(Dataset items)
______________________________

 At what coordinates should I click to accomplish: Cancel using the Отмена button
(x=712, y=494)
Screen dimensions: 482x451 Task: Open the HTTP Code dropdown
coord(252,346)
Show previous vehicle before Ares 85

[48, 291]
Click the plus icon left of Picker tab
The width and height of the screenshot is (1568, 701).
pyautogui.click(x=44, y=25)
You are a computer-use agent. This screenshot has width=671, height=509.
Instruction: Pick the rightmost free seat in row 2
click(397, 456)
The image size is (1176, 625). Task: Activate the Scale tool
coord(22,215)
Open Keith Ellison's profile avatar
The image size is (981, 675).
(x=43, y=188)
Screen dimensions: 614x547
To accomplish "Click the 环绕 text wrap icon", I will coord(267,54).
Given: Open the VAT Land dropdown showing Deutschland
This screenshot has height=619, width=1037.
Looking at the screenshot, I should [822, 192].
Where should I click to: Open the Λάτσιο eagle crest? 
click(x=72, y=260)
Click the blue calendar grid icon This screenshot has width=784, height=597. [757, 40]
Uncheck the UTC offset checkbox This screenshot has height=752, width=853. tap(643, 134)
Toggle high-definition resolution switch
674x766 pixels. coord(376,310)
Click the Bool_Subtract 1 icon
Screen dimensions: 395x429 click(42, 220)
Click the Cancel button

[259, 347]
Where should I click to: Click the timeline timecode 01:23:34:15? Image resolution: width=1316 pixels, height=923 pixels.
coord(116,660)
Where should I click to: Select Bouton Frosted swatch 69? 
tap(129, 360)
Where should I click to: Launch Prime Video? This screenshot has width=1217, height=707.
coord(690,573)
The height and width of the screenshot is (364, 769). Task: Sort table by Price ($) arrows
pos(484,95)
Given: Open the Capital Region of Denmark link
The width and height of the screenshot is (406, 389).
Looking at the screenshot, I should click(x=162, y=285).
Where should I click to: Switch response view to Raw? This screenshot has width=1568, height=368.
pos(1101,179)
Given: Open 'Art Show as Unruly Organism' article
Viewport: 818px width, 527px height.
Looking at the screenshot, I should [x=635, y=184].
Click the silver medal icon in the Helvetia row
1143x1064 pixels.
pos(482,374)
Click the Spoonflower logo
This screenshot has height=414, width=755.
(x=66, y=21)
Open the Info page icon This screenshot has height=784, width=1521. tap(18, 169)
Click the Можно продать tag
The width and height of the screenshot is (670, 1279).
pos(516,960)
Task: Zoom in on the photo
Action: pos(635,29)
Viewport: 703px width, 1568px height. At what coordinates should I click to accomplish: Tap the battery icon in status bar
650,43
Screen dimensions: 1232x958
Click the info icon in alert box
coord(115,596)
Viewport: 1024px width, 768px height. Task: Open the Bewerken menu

______________________________

TASK BRIEF -
Repeat each entry above exactly as shown.

EXERCISE SOLUTION -
 At what coordinates should I click to accomplish: Cancel using the Отмена button
(x=712, y=494)
Screen dimensions: 482x451 Task: Open the HTTP Code dropdown
coord(252,346)
Show previous vehicle before Ares 85

[48, 291]
Click the plus icon left of Picker tab
The width and height of the screenshot is (1568, 701).
pyautogui.click(x=44, y=25)
You are a computer-use agent. This screenshot has width=671, height=509.
Instruction: Pick the rightmost free seat in row 2
click(397, 456)
The image size is (1176, 625). Task: Activate the Scale tool
coord(22,215)
Open Keith Ellison's profile avatar
The image size is (981, 675).
(x=43, y=188)
Screen dimensions: 614x547
To accomplish "Click the 环绕 text wrap icon", I will coord(267,54).
Given: Open the VAT Land dropdown showing Deutschland
This screenshot has height=619, width=1037.
Looking at the screenshot, I should [822, 192].
Where should I click to: Open the Λάτσιο eagle crest? 
click(x=72, y=260)
Click the blue calendar grid icon This screenshot has width=784, height=597. [757, 40]
Uncheck the UTC offset checkbox This screenshot has height=752, width=853. tap(643, 134)
Toggle high-definition resolution switch
674x766 pixels. coord(376,310)
Click the Bool_Subtract 1 icon
Screen dimensions: 395x429 click(42, 220)
Click the Cancel button

[259, 347]
Where should I click to: Click the timeline timecode 01:23:34:15? Image resolution: width=1316 pixels, height=923 pixels.
coord(116,660)
Where should I click to: Select Bouton Frosted swatch 69? 
tap(129, 360)
Where should I click to: Launch Prime Video? This screenshot has width=1217, height=707.
coord(690,573)
The height and width of the screenshot is (364, 769). Task: Sort table by Price ($) arrows
pos(484,95)
Given: Open the Capital Region of Denmark link
The width and height of the screenshot is (406, 389).
Looking at the screenshot, I should click(x=162, y=285).
Where should I click to: Switch response view to Raw? This screenshot has width=1568, height=368.
pos(1101,179)
Given: Open 'Art Show as Unruly Organism' article
Viewport: 818px width, 527px height.
Looking at the screenshot, I should [x=635, y=184].
Click the silver medal icon in the Helvetia row
1143x1064 pixels.
pos(482,374)
Click the Spoonflower logo
This screenshot has height=414, width=755.
(x=66, y=21)
Open the Info page icon This screenshot has height=784, width=1521. tap(18, 169)
Click the Можно продать tag
The width and height of the screenshot is (670, 1279).
pos(516,960)
Task: Zoom in on the photo
Action: pos(635,29)
Viewport: 703px width, 1568px height. At what coordinates should I click to accomplish: Tap the battery icon in status bar
650,43
Screen dimensions: 1232x958
Click the info icon in alert box
coord(115,596)
Viewport: 1024px width, 768px height. Task: Open the Bewerken menu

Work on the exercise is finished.